2005 began the Era of Gehry, with the starchitect-Bruce Ratner alliance still strong. The 22-acre masterplan was massive and expensive and a perfect example of developer frenzy during the boom years, expectant of a completion date by 2011. Also in 2005, Gary Barnett and Extell submitted an alternate bid to the MTA, proposing "11 buildings ranging from 4 to 28 stories," substantially smaller than Gehry's initital masterplan, which called for 17 buildings, many of them 40 to 50 stories tall and creating what he intended as a "dense urban skyline" in the middle of brownstone Brooklyn.

Extell's alternative would have only been built only over the Vanderbilt Rail Yards (no eminent domain, superblocks, or demapping streets) and its tallest tower would be equivalent to one of the same height in Downtown Brooklyn. Later, in 2007, an activist group submitted a bid for the "UNITY Plan," a segmented masterplan divided between eight developers which included more affordable housing than Ratner’s project, no arena and no eminent domain. In 2008, Ratner scrapped plans for Gehry's capstone 620-foot tower, "Miss Brooklyn," for a 511-foot tall commercial tower called B1, replete with signature metal waves, and another housing 350 market-rate and affordable apartments, colored red and pink in order to “speak to the residential fabric of the neighborhood."

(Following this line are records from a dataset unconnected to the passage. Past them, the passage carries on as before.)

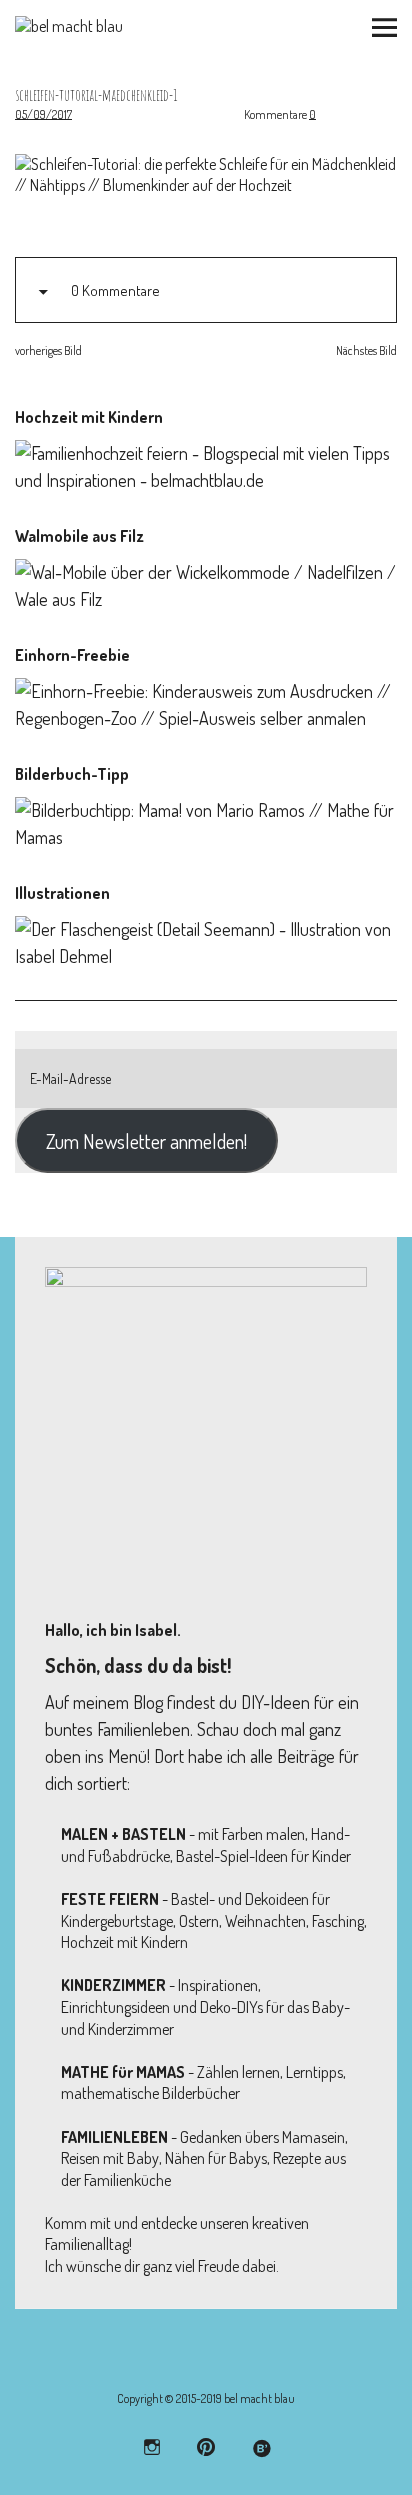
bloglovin (260, 2446)
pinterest (206, 2446)
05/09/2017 (43, 114)
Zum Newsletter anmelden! (146, 1141)
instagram (152, 2446)
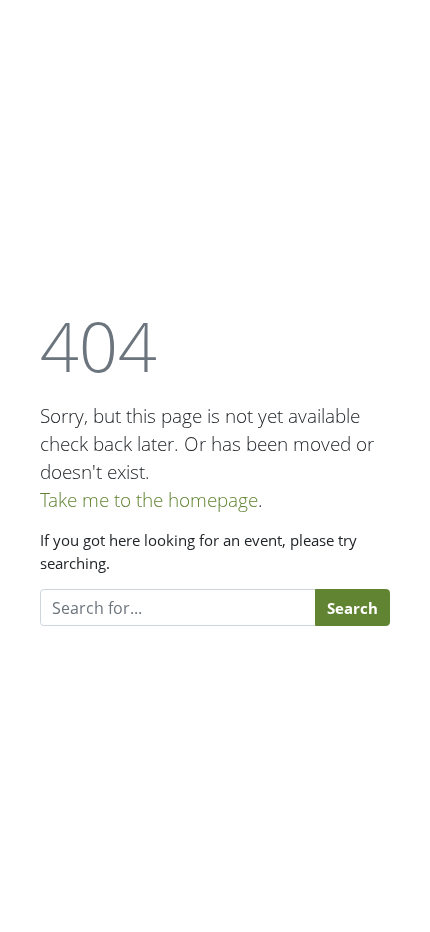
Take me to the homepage (149, 499)
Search (352, 608)
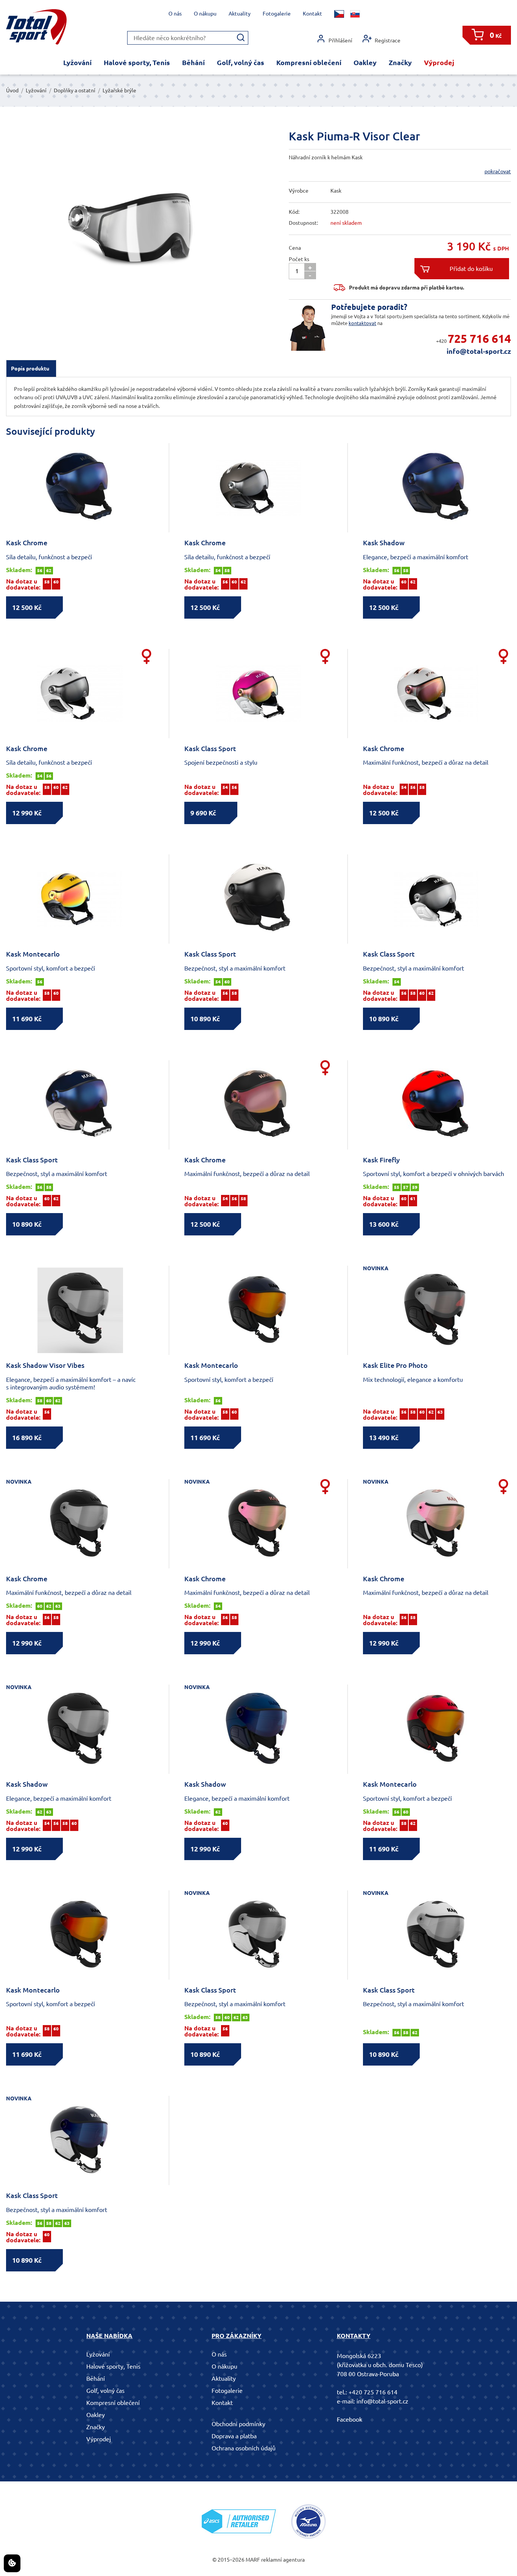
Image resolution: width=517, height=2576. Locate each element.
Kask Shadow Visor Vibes (45, 1365)
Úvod (12, 90)
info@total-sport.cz (479, 351)
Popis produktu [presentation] (30, 369)
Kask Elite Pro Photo (395, 1365)
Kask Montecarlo (33, 954)
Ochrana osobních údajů (244, 2448)
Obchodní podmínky (238, 2423)
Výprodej (439, 62)
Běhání (193, 62)
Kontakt (312, 14)
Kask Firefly (381, 1160)
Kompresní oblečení (308, 62)
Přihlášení (340, 40)
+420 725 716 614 (373, 2392)
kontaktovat (362, 323)
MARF (253, 2560)
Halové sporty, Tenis (137, 62)
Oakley (365, 62)
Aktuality (240, 14)
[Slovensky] (355, 14)
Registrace (387, 40)
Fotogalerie (277, 14)
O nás (175, 14)
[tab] (31, 368)
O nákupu (205, 14)
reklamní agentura (283, 2560)
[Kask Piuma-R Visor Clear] (109, 219)
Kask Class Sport (210, 748)
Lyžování (77, 62)
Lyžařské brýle (119, 90)
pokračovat (497, 171)
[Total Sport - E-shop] (36, 27)
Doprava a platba (234, 2436)
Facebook (349, 2419)
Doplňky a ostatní (74, 90)
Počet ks (299, 259)
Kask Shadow (384, 542)
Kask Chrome (26, 542)
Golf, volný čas (240, 62)
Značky (400, 62)
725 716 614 (479, 338)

Fast forward to 2009, after a brief attempt at value engineering, when Bruce dumps Frank and his $1 billion of starchitecture for a more modest and universally reviled hangar vision drummed up by Ellerbe Beckett. That didn't go over so well, so SHoP was brought on to class up the proceedings later that year. Barclays Center broke ground in 2010 and is now trucking along nicely; as for that residential building, rumors about the modular build-out first lit up the 'wire back in March, and now: voila.

As many have pointed out, the repeated focus on subsidized housing from the beginning was what cleared many of Ratner's development hurdles; even back in 2005, Forest City Ratner promised that half the housing units would be reserved for tenants making less than $100,000 per year.